Se sei tu a scrivere le recensioni anziché richiederle, la formula è abbastanza semplice da seguire senza pensare affatto al conteggio delle parole.
Inizia con il contesto: quando hai visitato e perché. Una frase. Aggiungi la tua osservazione principale: la cosa che ha definito maggiormente l'esperienza. Una o due frasi. Aggiungi un dettaglio specifico — il piatto che hai ordinato, la persona che ti ha aiutato, la cosa che ti ha sorpreso. Una o due frasi. Nota una cosa che potrebbe essere migliorata. Una frase. Concludi con una raccomandazione o un'intenzione. Una frase.
Quella struttura produce in modo affidabile 80-130 parole. Produce anche una recensione che appare genuina perché è strutturata nel modo in cui le esperienze autentiche vengono effettivamente elaborate: un'impressione generale supportata da un ricordo specifico, un'imperfezione riconosciuta e un giudizio finale.
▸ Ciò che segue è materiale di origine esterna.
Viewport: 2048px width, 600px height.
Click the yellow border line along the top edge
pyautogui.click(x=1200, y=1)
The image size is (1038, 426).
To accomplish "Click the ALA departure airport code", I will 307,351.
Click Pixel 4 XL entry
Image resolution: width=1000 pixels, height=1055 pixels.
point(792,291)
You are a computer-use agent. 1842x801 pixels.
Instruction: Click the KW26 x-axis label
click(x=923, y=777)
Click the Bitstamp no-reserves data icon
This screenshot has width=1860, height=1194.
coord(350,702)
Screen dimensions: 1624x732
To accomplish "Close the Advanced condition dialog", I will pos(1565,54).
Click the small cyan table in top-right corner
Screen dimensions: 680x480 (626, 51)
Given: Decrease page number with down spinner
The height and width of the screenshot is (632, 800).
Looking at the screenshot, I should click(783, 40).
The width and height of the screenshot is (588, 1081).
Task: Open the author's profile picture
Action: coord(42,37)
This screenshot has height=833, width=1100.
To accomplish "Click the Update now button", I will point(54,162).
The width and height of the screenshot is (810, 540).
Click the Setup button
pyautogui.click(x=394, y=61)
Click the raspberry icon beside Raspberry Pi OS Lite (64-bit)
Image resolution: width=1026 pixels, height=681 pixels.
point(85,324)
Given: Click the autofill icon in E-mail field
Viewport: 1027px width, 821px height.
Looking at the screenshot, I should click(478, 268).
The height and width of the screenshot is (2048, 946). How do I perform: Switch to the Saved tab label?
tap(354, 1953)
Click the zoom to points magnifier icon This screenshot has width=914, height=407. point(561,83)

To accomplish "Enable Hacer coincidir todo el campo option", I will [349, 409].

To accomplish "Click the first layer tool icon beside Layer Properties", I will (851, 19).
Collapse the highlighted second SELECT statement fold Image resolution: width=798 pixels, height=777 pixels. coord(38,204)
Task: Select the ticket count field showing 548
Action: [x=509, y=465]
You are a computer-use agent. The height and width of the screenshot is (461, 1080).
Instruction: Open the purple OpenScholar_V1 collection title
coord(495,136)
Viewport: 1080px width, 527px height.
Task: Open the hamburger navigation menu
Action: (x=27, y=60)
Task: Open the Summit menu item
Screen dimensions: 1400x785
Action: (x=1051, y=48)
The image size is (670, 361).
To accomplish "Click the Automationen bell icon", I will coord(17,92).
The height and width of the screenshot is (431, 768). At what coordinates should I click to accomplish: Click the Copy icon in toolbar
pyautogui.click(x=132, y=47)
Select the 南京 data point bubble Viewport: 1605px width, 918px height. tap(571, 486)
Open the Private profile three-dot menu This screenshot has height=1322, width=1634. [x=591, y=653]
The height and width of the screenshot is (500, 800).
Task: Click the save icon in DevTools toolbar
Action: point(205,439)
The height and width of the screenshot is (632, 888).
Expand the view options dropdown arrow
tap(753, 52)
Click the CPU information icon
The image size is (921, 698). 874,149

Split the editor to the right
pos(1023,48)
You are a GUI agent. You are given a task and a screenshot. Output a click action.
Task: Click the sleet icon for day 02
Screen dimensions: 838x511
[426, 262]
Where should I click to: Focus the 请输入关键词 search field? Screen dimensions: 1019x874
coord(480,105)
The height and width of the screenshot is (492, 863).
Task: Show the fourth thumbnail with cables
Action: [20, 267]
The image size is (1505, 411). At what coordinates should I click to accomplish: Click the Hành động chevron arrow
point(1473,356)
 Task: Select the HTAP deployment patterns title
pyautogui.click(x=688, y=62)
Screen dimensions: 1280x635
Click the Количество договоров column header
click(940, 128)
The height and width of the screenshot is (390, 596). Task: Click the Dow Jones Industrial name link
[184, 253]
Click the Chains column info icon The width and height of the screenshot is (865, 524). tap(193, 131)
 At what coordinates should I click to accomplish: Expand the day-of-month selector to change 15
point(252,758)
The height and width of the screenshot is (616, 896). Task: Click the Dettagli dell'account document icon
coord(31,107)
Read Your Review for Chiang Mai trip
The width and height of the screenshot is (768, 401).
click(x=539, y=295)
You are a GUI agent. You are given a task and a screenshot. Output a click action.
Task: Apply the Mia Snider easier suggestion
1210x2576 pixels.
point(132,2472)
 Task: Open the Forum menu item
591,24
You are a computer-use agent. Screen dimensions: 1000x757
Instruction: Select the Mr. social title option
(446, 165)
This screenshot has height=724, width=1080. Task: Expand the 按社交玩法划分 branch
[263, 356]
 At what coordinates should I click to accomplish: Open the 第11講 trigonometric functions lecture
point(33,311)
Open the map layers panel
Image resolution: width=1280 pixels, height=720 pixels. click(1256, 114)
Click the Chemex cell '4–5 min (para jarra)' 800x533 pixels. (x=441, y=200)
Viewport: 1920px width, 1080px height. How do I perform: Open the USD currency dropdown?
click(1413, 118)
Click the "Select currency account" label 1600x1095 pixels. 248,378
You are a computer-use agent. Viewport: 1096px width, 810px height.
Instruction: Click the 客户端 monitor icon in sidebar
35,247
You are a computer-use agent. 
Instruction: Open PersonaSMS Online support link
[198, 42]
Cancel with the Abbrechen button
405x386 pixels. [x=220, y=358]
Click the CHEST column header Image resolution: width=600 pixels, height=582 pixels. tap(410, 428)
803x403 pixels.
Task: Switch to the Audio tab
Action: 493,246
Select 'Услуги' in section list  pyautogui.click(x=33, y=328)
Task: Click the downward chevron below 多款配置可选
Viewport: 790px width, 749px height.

Una recensione nella fascia ideale dovrebbe superare questo test informale: Menziona un prodotto, una persona, un piatto o un servizio specifico? Include un riferimento temporale ("di sabato", "abbiamo aspettato circa venti minuti")? Riconosce almeno un'imperfezione? La raccomandazione è diretta anziché vaga? Se la risposta a tutte e quattro le domande è sì, la recensione si posizionerà quasi certamente in un registro credibile, indipendentemente dal conteggio preciso delle parole.
“Il numero di parole è un indicatore di investimento, ma solo fino al punto in cui inizia a sembrare calcolato.”
— Approfondimento dalla ricerca sulla qualità delle recensioni
La recensione perfetta non è lunga. Non è corta. È lunga quanto basta per dimostrare che ci sei stato davvero — e abbastanza corta da essere letta prima che si carichi l'opinione di qualcun altro. La fascia 72-148 parole non è magica; è la zona in cui la psicologia del lettore, gli algoritmi della piattaforma e i segnali di autenticità si allineano. Scrivi al suo interno e scriverai sia per gli esseri umani che per le macchine allo stesso tempo. Questa è la cosa più vicina a un'ottimizzazione che conta davvero.